══ SUPPLIED MATERIAL ══

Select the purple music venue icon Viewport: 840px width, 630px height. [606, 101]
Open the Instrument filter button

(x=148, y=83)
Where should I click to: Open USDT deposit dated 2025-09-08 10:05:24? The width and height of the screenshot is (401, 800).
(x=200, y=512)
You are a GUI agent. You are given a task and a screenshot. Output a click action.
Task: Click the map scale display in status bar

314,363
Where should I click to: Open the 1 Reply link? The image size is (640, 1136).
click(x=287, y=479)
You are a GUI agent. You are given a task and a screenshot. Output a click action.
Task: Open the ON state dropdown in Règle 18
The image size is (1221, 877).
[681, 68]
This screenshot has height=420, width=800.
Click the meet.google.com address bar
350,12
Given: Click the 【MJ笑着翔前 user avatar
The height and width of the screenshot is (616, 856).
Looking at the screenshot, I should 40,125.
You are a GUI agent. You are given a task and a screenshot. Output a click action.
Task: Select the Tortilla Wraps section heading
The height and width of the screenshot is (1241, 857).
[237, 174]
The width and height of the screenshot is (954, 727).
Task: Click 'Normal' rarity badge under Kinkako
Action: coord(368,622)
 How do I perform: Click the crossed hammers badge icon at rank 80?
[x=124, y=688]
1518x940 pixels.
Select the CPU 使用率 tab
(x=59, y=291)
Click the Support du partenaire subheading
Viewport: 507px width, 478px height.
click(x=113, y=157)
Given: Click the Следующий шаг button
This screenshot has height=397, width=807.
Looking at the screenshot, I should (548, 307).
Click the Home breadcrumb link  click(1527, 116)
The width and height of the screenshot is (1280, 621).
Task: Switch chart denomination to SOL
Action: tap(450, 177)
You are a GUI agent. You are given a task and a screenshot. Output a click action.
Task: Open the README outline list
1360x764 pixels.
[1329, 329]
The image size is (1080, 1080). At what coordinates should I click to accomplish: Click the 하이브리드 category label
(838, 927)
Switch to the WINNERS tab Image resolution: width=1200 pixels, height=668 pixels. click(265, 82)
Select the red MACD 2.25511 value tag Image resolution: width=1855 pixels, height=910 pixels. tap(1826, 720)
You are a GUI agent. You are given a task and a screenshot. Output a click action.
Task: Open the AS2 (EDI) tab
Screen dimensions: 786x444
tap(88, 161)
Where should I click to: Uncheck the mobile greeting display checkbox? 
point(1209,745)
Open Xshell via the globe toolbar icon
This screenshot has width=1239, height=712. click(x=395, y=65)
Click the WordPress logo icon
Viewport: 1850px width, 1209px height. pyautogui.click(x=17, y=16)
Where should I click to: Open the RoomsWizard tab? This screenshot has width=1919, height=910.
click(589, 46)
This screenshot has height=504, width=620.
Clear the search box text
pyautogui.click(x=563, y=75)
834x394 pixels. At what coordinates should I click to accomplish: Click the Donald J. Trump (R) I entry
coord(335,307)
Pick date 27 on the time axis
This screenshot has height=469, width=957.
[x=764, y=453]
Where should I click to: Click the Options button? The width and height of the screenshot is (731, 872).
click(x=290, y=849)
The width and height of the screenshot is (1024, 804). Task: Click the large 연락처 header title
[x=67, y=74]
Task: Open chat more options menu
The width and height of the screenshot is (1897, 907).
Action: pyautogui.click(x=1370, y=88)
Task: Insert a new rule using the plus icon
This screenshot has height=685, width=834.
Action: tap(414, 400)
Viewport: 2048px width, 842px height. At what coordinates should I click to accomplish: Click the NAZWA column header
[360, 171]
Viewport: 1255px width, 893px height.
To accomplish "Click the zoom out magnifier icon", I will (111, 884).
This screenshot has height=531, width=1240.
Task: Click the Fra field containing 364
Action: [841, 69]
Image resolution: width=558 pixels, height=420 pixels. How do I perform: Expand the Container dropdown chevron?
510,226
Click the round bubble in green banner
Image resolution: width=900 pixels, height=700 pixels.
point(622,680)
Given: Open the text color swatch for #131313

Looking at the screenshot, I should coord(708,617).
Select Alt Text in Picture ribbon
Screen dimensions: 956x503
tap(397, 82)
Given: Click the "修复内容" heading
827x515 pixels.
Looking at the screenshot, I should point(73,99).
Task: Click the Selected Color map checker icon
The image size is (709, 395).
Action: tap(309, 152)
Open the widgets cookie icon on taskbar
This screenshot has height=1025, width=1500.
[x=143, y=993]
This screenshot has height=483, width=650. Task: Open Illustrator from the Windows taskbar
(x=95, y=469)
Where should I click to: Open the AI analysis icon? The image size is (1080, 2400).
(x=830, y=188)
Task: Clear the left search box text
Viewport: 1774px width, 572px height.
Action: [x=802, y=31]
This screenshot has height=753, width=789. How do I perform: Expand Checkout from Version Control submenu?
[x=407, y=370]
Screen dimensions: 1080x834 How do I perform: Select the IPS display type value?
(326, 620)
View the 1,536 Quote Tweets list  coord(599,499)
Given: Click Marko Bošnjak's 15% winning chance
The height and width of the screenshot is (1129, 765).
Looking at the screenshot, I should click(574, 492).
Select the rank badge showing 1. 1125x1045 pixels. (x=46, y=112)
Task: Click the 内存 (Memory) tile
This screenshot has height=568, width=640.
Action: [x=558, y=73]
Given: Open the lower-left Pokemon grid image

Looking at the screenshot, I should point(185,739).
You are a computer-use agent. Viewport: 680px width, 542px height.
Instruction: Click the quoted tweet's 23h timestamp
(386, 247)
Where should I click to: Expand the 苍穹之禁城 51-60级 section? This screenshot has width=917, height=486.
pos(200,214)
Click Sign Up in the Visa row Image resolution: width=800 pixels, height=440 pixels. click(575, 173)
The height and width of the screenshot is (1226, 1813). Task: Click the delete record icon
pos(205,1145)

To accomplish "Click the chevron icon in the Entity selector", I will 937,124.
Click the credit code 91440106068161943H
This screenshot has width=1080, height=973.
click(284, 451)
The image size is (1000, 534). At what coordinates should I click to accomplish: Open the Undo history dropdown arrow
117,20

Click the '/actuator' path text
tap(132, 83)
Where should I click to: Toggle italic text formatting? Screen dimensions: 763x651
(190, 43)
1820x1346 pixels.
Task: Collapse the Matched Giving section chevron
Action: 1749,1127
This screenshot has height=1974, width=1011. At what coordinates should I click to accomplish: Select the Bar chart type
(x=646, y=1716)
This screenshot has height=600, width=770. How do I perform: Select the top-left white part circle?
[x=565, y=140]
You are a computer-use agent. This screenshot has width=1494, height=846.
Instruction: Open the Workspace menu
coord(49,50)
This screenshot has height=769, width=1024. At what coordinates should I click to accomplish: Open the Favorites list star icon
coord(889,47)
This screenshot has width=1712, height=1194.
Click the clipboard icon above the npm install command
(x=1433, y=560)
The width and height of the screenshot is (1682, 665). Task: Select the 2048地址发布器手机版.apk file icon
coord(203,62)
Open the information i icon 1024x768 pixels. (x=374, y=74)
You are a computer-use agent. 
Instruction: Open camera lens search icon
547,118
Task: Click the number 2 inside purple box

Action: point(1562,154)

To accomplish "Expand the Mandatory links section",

═══

• **PROMPT**: When a line in the material contains the string "computer", copy that line.

• **ANSWER SPACE**:
You are a computer-use agent. Viewport: 680px width, 542px height.
You are a computer-use agent. This screenshot has width=1494, height=846.
You are a computer-use agent. 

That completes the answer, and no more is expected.